Cuando a mediados de 2010 se aprobó el primer rescate a Grecia, el FMI y la UE calculaban que, con el duro plan de austeridad adoptado, en el plazo de un año el país podría volver a financiarse en los mercados.

 

El tiempo ha pasado y, lejos de arreglarse la situación, ha pasado exactamente lo contrario: no hay entidad privada dispuesta a comprarle deuda a Atenas.

Según Cano, los griegos vivían por encima de sus posibilidades y la austeridad "es la única fórmula para que a medio plazo la economía se equilibre, y se pongan acorde a las posibilidades del país el estado del bienestar, el sistema tributario, el nivel de empleo".

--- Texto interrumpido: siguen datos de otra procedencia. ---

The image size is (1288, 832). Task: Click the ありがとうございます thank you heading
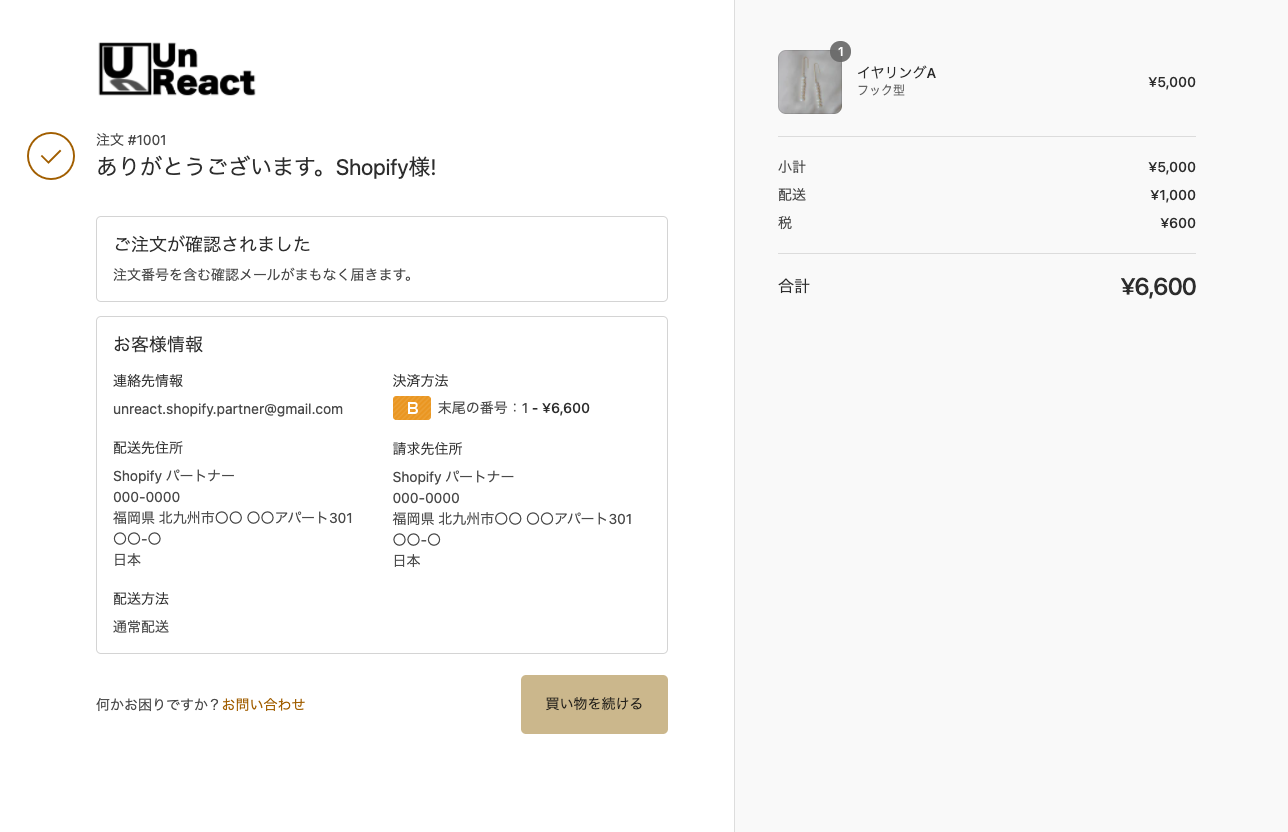[x=266, y=167]
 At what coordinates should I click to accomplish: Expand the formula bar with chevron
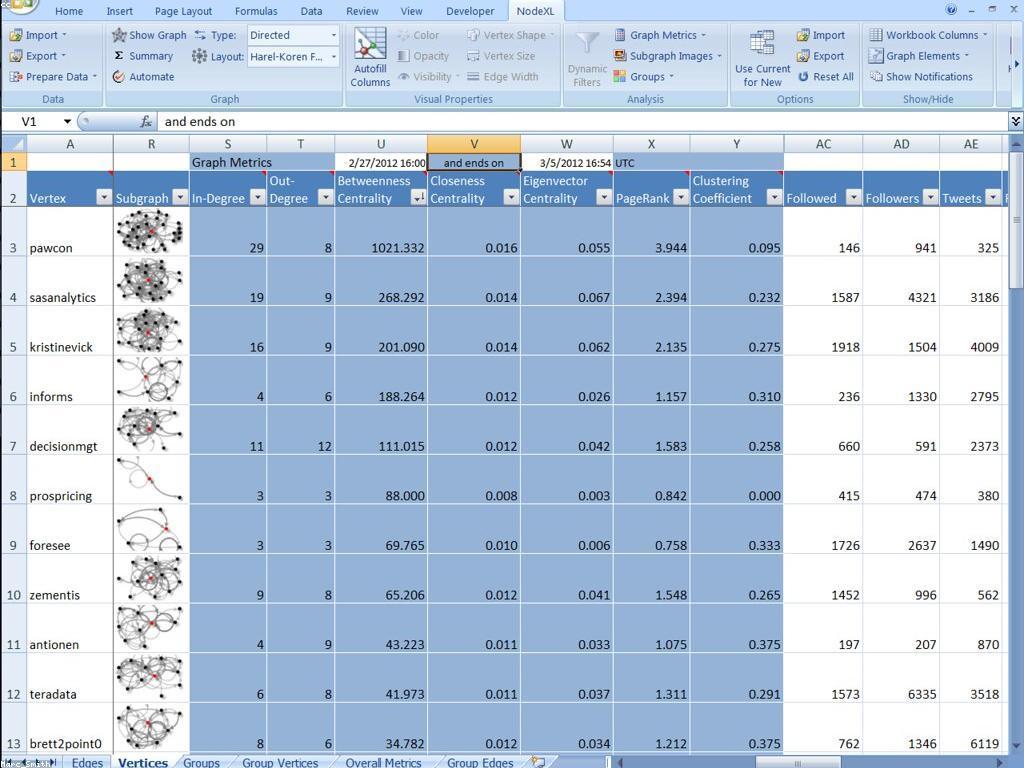[x=1016, y=121]
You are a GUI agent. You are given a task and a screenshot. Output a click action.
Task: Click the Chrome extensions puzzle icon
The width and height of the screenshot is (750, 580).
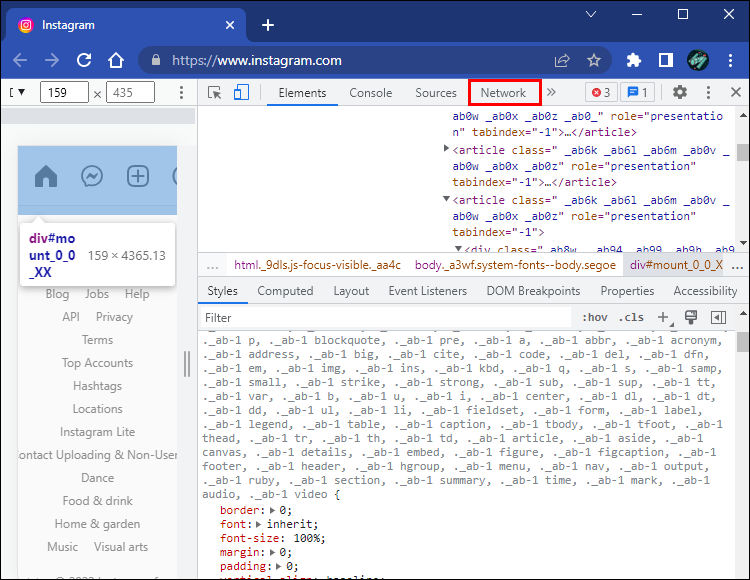pos(633,60)
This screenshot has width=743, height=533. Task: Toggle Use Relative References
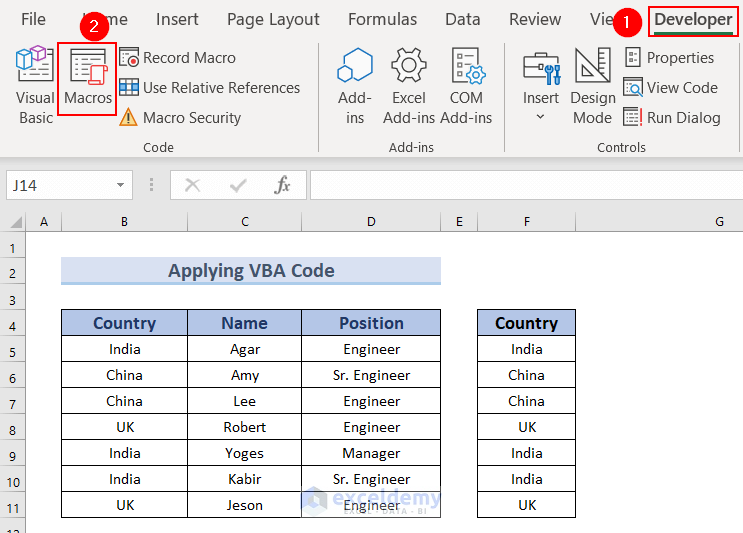pyautogui.click(x=209, y=88)
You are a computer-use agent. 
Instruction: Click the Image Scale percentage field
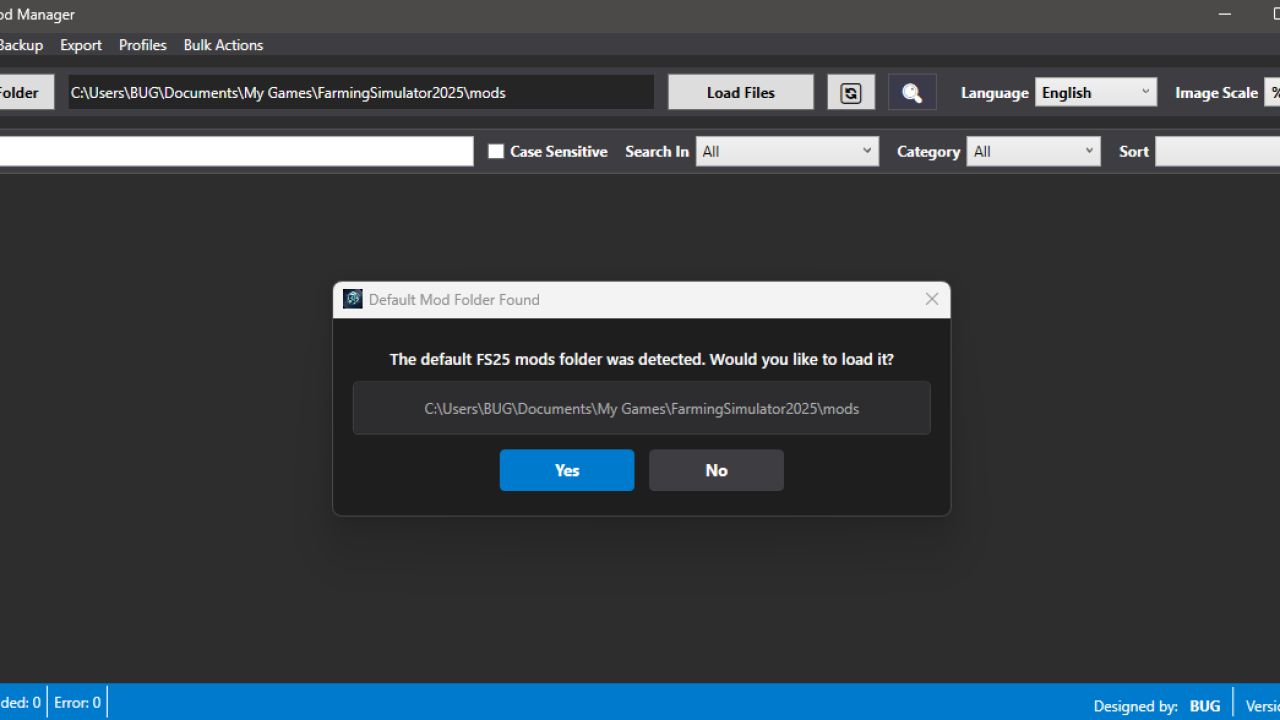point(1275,91)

Pero críticos como el argentino Alan Cibils, profesor la Universidad Nacional General Sarmiento, no ven otra salida que la suspensión de pagos, como pasó en su país.

"No es que los griegos vivan más allá de sus posibilidades, es que están pidiendo para pagar deudas. El problema es de deuda y no de gasto", le explicó Cibils a BBC Mundo.

 

Y es que resulta inevitable comprar la situación griega con la de Argentina cuando declaró la suspensión de pagos a fines de 2001: las similitudes son unas cuantas.


Las más destacable son el alto desempleo, los ajustes públicos recomendados por el FMI y la poca flexibilidad en política monetaria. Argentina en ese momento estaba comprometida en mantener la paridad cambiaria con el dólar, mientras que Grecia, por ser parte de la eurozona, no tiene una moneda nacional que pueda devaluar para buscar mayor competitividad frente a sus vecinos europeos.

Y como es de esperar una contracción de la economía en Grecia, habrá que ver si como pasó en Argentina los griegos terminan buscando caminos en los clubes de trueque, las cuasimonedas, las ollas populares y otras manifestaciones de la intensa crisis que experimentó la nación sudamericana hace cerca de una década.

Según Cibils, en Grecia como en Argentina, "pueden seguir con paquetes e imponiendo austeridad que eso no es más que una espiral descendente que termina, tarde o temprano, en default".